Inévitablement, il fut aussi question des nouvelles technologies qui impactent de plus en plus nos métiers et interpellent nos designers. Pour géniales qu’elles soient à priori, IA, Chat GPT et autres SIRI sont-elles au service de la créativité et en l’occurrence de la nouveauté ?
Avec « Bref, on a pris un brief », Sophie Gay et Raphaëlle Gasnier (Namibie et Seenk) pointent les dérives de Chat-GPT. Pauline Baron et Hugo Couvry (Futurebrand) s’amusant des quiproquos créés par Siri à qui l’on demandait « du neuf » et qui propose un œil neuf sur l’oeuf. Plus optimiste, Cédric Desmonts-Dumousseau (Team Créatif) voit dans l’intelligence artificielle une source de créativité, « au même titre que le furent le synthétiseur pour la musique ou la 3 D pour le graphisme ».
Éloge de l’audace
Tout aussi inévitablement, il fut question pendant cette soirée de cette liberté créative et de l’audace sans lesquelles il n’y a pas de nouveauté, et sans lesquelles notre métier de designer n’existerait pas. Faire bouger les lignes, dépasser le strict cadre du brief, bousculer les idées reçues, oser : nombreux furent les duos à prôner l’audace, comme Cédric Desmonts-Dumousseau (Team Créatif), Pauline Meslier, Léna Szerada et Sarah Brossard (Carré Basset).
Ainsi, Arthur Schwarz (Production Type) incite-t-il à « être visionnaire et faire de ce qu’on veut voir, sans se dire que l’on a déjà tout fait, ce qui est faux comme le montrent les infinies transformations de la police Garamond ».
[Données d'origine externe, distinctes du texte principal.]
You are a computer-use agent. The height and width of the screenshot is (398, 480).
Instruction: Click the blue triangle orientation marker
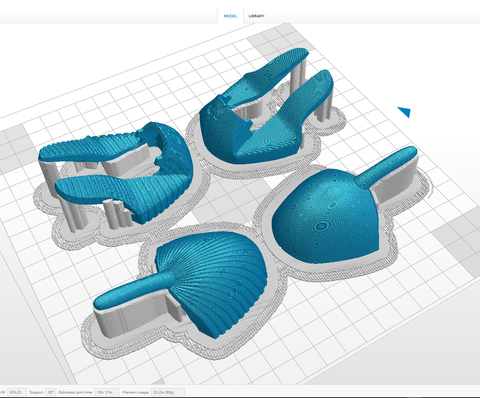pyautogui.click(x=404, y=112)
Chez Dragon Rouge, Khireddine Sidhoum appelle lui aussi à « ne suivre aucune règle pour créer du nouveau, ou du moins, à toujours questionner les règles.
La fontaine de jouvence
Les écoles, qui ont conclu comme d’ordinaire cette soirée annuelle avec un duo issu des deux écoles de design partenaires de l’événement : Ludivine Fossey (INtuit-Lab) et Willy Albouy (E-startup). Avec brio et pas mal d’impertinence, ces jeunes ont interpelé l’impressionnant parterre de leurs aînés : « For you, old people, êtes-vous capables de faire du neuf ? »
(1) La 8e édition des rencontres annuelles de l’ADC « In Design We Trust » s’est tenue le 8 octobre dernier à Paris en présence de 350 professionnels du secteur.